JOB 1 -> Return, word for word, the stretch of the passage on Russia's agreements with Western nations from "The 1994 France" through "Portugal’s NATO membership.".

EXTRACT TO READ ->
# # # #

The three agreements signed between 1989 and 2000 are no longer strategically relevant, Russian authorities said.

The agreements were signed during a period of improved relations between Russia and the West following the collapse of the Soviet Union in 1991.

The Canada agreement came just weeks after the fall of the Berlin Wall in 1989 — which effectively signalled the end of the Cold War — when Soviet leader Mikhail Gorbachev attempted to mend bridges with Western nations.

The 1994 France agreement followed Russian President Boris Yeltsin’s broader push to integrate Russia into European security structures.

Yeltsin had initially hoped Russia could join NATO or develop a special partnership with the alliance, signing treaties with France committing both countries to consult during crises and build “a network of peace and solidarity” in Europe.

The 2000 Portugal agreement came during what researchers describe as the most fruitful period for Russia-Portugal relations in the 1990s and 2000s, when high-level visits were frequent despite Portugal’s NATO membership.

Since then, the Kremlin and Russian President Vladimir Putin have shown an increasingly hostile posture towards NATO and the West, claiming it is intentionally encroaching closer to Russia and partly blaming it for Moscow’s all-out war in Ukraine without providing evidence.

Russia’s resistance to Ukraine’s potential NATO membership was one of the key demands in the leaked 28-point US-Russian deal to end the war, which Kyiv and analysts alike have said leaves the door open for another invasion of Ukraine in the future.

The decision on Friday follows a similar move in July, when Prime Minister Mikhail Mishustin cancelled a 1996 military-technical cooperation agreement with Germany. The Foreign Ministry accused Berlin of pursuing an “openly hostile policy” and “increasingly aggressive militaristic aspirations”.

# # # #

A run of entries

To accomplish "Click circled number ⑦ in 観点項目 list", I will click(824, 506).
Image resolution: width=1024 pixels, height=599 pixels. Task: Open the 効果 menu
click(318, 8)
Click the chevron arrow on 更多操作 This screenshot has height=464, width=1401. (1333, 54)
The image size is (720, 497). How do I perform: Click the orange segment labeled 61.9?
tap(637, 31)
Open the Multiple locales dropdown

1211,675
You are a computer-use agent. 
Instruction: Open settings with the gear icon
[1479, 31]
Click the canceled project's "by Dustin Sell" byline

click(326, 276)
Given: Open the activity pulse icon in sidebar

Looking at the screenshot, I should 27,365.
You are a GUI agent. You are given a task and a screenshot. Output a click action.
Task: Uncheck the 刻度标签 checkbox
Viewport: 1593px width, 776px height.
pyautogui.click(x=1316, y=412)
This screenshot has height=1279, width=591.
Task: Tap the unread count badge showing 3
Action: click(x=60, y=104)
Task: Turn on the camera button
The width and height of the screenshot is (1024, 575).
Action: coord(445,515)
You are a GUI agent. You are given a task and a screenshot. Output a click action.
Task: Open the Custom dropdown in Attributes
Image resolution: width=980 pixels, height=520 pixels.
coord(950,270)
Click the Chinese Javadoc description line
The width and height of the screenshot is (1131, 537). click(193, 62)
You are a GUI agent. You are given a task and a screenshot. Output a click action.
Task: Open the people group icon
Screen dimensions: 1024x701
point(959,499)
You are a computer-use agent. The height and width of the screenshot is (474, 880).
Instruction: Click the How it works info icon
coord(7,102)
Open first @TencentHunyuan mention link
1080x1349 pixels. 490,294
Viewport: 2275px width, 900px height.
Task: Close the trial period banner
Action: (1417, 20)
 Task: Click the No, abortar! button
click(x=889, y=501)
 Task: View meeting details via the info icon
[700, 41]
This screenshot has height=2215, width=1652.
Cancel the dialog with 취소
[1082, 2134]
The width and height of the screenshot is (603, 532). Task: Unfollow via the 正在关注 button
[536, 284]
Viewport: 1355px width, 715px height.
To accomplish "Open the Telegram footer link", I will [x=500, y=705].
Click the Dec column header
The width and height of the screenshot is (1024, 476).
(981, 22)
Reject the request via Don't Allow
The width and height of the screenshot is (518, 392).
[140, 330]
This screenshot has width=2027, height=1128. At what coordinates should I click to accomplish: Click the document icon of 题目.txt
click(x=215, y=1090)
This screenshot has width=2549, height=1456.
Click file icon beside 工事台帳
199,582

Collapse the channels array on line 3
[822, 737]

# # # #

JOB 2 -> Retype the stretch of entries from the line containing "Open first @TencentHunyuan mention link" through the end of the entries, keeping every line unchanged.

EXPECTED ANSWER 1 ->
The 1994 France agreement followed Russian President Boris Yeltsin’s broader push to integrate Russia into European security structures.

Yeltsin had initially hoped Russia could join NATO or develop a special partnership with the alliance, signing treaties with France committing both countries to consult during crises and build “a network of peace and solidarity” in Europe.

The 2000 Portugal agreement came during what researchers describe as the most fruitful period for Russia-Portugal relations in the 1990s and 2000s, when high-level visits were frequent despite Portugal’s NATO membership.

EXPECTED ANSWER 2 ->
Open first @TencentHunyuan mention link
1080x1349 pixels. 490,294
Viewport: 2275px width, 900px height.
Task: Close the trial period banner
Action: (1417, 20)
 Task: Click the No, abortar! button
click(x=889, y=501)
 Task: View meeting details via the info icon
[700, 41]
This screenshot has height=2215, width=1652.
Cancel the dialog with 취소
[1082, 2134]
The width and height of the screenshot is (603, 532). Task: Unfollow via the 正在关注 button
[536, 284]
Viewport: 1355px width, 715px height.
To accomplish "Open the Telegram footer link", I will [x=500, y=705].
Click the Dec column header
The width and height of the screenshot is (1024, 476).
(981, 22)
Reject the request via Don't Allow
The width and height of the screenshot is (518, 392).
[140, 330]
This screenshot has width=2027, height=1128. At what coordinates should I click to accomplish: Click the document icon of 题目.txt
click(x=215, y=1090)
This screenshot has width=2549, height=1456.
Click file icon beside 工事台帳
199,582

Collapse the channels array on line 3
[822, 737]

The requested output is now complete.